[Begin TEXT SECTION]
Filesystems assume that 512-byte write is performed atomically. If you 
split the sector to 4-bit nibble and the rest and write them to different 
locations, you must make sure that both are modified or none is modified.

I don't see how are you going to do that - other than writing the full 
sector to the active area - but that results in double writing, just like 
data=journal.

Note that the checksum function can have collisions, so the checksum value 
doesn't tell you which 4-bit nibble belongs to the data that is in the 
sector.

You could use cryptographic hash as the checksum function, you can 
reasonably assume that there are no collisions, but cryptographic hash is 
too slow to calculate.

> Recovery after a power fail
> ---------------------------
> 
> If the dm-protected device was not cleanly shut down, then we need to
> examine all of the checksum blocks in the Active Area.  For each
> checksum block in the AA, the checksums for all of their data blocks
> should machine either the checksum found in the AA, or the checksum
> found in the checksum block in the checksum group.
[End TEXT SECTION]
[Begin STORED DATA]
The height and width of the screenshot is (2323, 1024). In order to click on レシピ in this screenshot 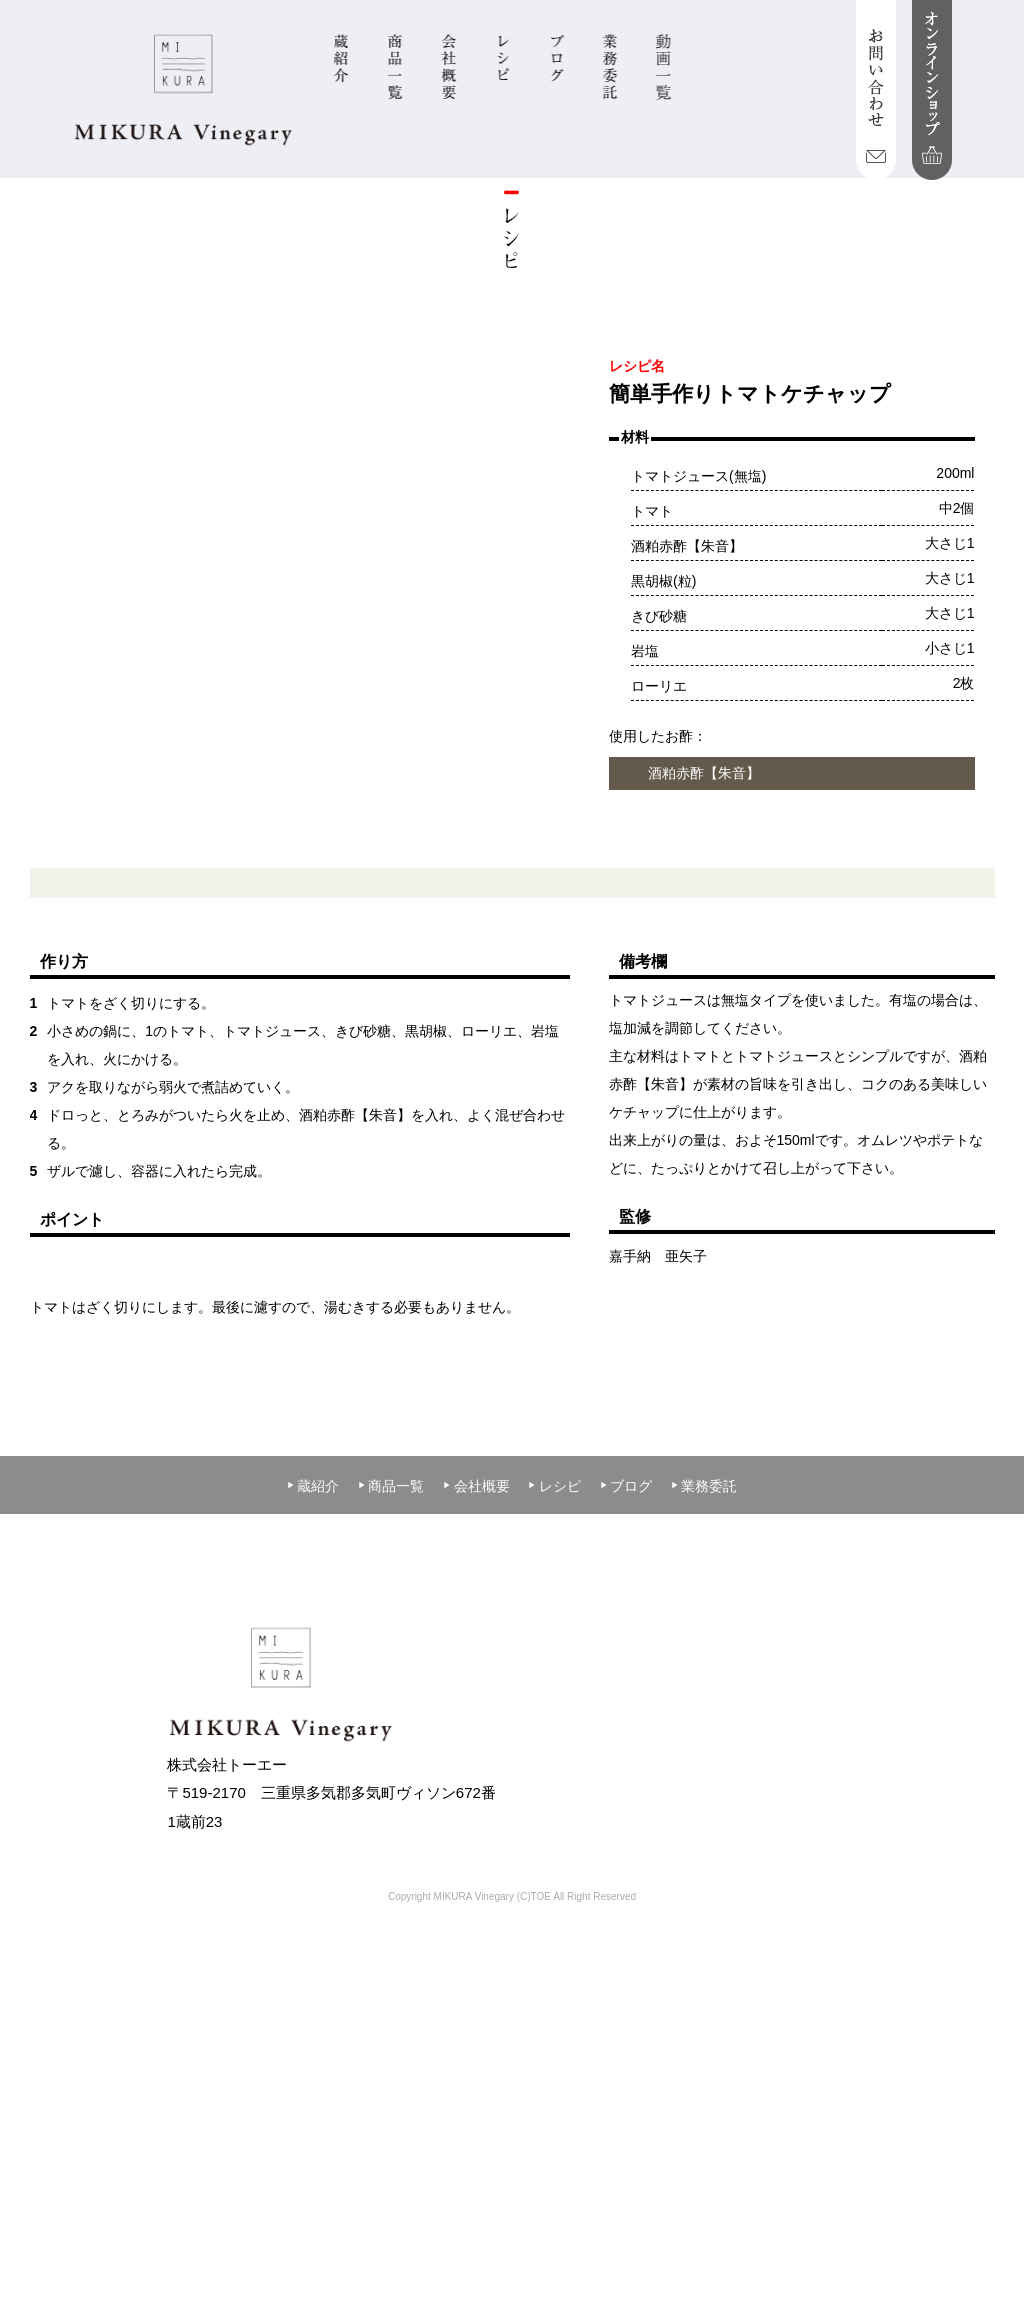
[End STORED DATA]
WHAT YOU WILL DO: Can you write the next part of the discussion of atomic sector writes and checksums, picking up right after its last line? The material stands apart from the discussion of atomic sector writes.

EXERCISE RESULT:
... and if the checksum of the block matches BOTH the checksum in the AA 
and the checksum in the checksum group (because of checksum function 
collision), you don't know which 4-bit nibble belongs to the data in the 
block.

> Once we have which
> checksum corresponds to the data block after the unclean shutdown, we
> can update the checksum block and clear the copy found in the AA.
> 
> On a clean shutdown of the dm-protected device, we can clear the
> Active Area, and so the recovery procedure will not be needed the next
> time the dm-protected device is initialized.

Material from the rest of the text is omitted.